Twitterの闇バイトで犯罪に加担した青年の裁判。闇バイト=違法とは思わなかったと言い切るけど、それは無理があるよ、さすがに・・・。

闇ってついて健全なわけない

👉被告

年齢は20代後半から30代前半の男性、長身でグレーのジャージ上下、おそらくかなりの長髪だが、頭の上で大きなお団子にした状態。

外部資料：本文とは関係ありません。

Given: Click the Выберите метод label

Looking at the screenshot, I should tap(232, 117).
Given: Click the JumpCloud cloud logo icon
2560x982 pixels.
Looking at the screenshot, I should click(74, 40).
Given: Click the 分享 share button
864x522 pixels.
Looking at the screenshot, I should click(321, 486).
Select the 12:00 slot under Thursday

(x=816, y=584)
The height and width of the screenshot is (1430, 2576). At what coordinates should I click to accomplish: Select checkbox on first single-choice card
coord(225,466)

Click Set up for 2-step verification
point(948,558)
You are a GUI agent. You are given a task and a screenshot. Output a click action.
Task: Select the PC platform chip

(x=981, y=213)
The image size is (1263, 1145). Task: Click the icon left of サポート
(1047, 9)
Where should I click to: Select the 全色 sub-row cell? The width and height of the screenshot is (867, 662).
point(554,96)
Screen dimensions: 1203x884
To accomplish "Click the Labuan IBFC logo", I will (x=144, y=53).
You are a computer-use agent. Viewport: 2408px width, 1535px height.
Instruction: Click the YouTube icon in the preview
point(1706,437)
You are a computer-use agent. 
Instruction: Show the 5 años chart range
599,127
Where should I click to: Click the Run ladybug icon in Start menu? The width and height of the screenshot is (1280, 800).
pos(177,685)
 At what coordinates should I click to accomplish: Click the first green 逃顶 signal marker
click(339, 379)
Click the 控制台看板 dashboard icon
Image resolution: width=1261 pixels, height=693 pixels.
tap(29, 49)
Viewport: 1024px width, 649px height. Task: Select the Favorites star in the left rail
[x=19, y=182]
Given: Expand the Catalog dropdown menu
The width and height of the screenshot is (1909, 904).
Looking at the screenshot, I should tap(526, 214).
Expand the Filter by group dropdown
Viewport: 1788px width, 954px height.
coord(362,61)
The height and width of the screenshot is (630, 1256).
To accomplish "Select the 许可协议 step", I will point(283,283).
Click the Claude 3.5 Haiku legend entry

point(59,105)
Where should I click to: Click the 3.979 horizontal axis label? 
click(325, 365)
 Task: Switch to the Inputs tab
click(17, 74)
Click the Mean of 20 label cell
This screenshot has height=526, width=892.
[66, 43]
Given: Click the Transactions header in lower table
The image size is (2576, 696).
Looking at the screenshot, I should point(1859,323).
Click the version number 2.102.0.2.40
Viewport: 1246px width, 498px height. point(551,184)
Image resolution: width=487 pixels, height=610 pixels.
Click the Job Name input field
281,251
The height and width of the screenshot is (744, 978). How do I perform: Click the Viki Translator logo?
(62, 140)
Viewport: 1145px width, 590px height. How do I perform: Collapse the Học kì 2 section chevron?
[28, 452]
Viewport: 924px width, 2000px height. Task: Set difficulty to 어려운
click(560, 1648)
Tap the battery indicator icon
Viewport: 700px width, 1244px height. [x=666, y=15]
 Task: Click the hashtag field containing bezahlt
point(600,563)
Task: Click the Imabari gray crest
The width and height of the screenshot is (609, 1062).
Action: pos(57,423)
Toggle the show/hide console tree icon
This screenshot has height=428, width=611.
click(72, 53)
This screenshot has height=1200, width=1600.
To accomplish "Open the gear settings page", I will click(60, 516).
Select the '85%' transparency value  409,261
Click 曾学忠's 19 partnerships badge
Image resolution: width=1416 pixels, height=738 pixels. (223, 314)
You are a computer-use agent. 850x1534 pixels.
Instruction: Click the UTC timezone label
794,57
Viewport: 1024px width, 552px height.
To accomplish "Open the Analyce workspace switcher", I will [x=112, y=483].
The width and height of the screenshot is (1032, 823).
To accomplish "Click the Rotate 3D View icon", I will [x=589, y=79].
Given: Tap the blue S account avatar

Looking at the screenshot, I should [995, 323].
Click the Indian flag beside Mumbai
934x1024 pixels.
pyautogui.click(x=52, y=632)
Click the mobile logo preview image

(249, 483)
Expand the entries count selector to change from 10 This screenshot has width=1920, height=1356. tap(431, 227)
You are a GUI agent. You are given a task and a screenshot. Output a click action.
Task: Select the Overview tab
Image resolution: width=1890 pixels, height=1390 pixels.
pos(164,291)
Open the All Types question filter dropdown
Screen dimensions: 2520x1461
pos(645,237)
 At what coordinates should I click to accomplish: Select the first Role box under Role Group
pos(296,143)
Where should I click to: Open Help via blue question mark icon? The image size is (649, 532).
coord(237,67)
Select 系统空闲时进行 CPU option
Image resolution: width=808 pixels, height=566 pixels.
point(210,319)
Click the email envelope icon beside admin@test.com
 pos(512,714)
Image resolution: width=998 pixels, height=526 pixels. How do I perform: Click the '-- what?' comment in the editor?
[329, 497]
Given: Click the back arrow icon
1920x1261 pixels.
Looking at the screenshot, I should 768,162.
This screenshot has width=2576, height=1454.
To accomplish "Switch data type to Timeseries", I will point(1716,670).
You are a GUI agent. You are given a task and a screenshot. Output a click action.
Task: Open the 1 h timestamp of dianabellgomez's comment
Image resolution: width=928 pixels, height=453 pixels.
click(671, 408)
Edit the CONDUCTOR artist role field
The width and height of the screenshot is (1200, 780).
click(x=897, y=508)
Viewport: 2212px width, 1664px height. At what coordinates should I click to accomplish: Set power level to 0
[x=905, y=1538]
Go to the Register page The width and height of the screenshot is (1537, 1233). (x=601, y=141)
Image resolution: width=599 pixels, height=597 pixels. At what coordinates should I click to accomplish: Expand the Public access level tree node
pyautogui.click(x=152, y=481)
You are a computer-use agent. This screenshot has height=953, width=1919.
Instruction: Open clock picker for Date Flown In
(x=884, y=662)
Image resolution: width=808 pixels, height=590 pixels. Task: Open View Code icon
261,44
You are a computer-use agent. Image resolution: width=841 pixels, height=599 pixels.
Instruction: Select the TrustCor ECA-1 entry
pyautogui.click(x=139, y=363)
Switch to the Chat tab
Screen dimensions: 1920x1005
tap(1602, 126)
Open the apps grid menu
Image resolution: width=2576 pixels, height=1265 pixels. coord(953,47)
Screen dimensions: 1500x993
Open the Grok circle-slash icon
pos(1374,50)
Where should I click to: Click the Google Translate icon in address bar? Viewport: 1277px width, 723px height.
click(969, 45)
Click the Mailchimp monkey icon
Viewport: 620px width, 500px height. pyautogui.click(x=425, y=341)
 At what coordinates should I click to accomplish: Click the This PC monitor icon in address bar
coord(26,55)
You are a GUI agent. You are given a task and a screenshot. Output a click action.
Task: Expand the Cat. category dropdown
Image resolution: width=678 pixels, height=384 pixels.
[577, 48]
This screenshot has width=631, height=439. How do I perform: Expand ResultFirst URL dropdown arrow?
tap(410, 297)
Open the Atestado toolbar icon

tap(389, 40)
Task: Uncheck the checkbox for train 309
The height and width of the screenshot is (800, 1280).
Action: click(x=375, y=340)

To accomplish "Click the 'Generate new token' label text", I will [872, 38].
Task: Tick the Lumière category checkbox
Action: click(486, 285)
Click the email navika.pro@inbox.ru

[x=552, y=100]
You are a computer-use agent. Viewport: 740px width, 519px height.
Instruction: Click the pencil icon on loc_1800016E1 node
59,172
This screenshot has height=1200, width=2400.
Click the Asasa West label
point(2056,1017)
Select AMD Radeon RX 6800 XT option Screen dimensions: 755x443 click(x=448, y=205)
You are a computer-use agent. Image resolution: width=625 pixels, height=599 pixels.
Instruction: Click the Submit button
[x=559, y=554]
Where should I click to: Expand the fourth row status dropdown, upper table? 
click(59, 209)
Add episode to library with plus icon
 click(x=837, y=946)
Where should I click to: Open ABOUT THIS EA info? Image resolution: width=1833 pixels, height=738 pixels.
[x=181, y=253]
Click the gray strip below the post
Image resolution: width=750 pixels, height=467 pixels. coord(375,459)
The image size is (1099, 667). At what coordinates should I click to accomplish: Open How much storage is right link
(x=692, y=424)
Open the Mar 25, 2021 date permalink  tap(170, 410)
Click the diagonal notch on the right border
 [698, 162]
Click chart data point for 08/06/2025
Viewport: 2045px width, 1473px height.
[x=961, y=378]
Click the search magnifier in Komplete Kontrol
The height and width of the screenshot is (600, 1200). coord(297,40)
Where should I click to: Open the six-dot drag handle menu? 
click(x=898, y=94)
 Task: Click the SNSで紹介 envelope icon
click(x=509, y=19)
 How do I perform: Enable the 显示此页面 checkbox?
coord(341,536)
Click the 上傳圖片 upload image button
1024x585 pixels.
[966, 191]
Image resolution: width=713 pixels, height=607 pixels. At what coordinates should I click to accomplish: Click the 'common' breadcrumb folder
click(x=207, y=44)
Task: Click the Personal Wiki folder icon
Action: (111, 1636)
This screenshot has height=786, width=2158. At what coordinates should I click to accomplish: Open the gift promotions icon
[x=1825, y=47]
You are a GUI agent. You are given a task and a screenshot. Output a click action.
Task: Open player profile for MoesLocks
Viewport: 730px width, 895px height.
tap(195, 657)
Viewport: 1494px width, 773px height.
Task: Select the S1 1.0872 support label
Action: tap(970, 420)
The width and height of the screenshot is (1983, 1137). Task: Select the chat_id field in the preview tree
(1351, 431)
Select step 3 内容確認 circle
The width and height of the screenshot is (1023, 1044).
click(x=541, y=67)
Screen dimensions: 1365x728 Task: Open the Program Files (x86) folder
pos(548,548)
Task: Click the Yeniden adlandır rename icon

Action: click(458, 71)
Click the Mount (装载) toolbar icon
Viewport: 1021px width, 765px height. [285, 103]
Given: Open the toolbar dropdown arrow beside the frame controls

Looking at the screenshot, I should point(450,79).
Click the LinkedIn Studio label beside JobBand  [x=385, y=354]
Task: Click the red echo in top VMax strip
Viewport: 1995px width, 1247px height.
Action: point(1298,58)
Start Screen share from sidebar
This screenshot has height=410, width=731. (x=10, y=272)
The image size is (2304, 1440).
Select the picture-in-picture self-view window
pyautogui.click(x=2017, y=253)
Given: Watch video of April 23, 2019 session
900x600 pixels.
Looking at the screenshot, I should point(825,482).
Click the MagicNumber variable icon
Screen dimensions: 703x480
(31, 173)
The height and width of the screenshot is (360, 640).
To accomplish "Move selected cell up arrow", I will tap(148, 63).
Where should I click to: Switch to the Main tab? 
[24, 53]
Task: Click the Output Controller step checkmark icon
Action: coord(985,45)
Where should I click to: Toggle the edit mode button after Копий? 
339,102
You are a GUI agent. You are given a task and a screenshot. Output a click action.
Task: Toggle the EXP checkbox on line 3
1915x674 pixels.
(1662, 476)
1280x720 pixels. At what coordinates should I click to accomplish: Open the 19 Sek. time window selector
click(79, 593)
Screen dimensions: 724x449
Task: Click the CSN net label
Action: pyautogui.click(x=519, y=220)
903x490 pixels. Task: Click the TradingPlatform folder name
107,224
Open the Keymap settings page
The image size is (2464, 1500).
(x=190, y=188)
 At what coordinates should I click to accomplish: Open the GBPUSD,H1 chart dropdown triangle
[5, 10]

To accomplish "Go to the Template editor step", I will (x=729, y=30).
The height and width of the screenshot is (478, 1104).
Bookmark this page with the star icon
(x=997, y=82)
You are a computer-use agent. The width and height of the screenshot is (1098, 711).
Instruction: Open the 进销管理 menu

又、質問されていないの自ら釈明のためしゃべる、いままで傍聴した裁判の中で、一番饒舌な被告。

👉事件概要

Twitterの闇バイトで、「人を運ぶ」仕事と言われて応募したところ、対象者が高級時計を強盗した後の移動手段だったことから犯罪に加担。

👉丁々発止のやり取り

ここでは、被告が犯罪になるとわかっていたかどうかが争点の、検事VS被告の手に汗握るやり取りが展開
検事「闇バイトとは、どんな仕事だと思っていましたか」
被告「仕事仲介人からは、タクシーで人運ぶだけの仕事と言われた」
検事「それなら、普通にタクシー使えばいいんじゃないですか?そうしないってことはできない理由があったと考えませんでしたか?」
被告「そうは思いませんでした」
検事「あなたが運んだ人が、大きなリュックサックから時計をたくさん出していたのを見て、何も思いませんでしたか」
被告「運転してますし、時計を出してきたからってそれが犯罪かどうかは普通わかりませんよ」

そう、矛盾しています!

検事「では、取り調べでは罪を認めていますが、この法廷では事件について罪を犯していない、つまり否認するということですか」
被告「結果やったことは悪かったと思ってますが、罪の意識はなかった」
検事「ですから、否認ってことでいいかどうか聞いています」
被告「そうっすね・・・そういうことになりますね・・・それに闇バイト=法に触れるっていう認識はないので」
弁護士「今の否認については、こちらでも再度被告人に聴取を希望します」(ちょっと慌ててるように見えた・・)
・・・たたみかける検事とのらりくらりかわす被告、え、マジで?!的な弁護士。

😞〆

裁判になる事件のほとんどは「それはやったらあかんやろ」なんですが、今回は特に「わかるやん、普通」って突っ込みたくなる裁判でした。育ってきた環境やら刷り込まれた常識、少しずつメンタルがむしばまれたり、何らかの理由で「わかるやん、普通」がわからなくなるだろうか、そのラインはなんだろうか、って考えると、わからなくなってきました。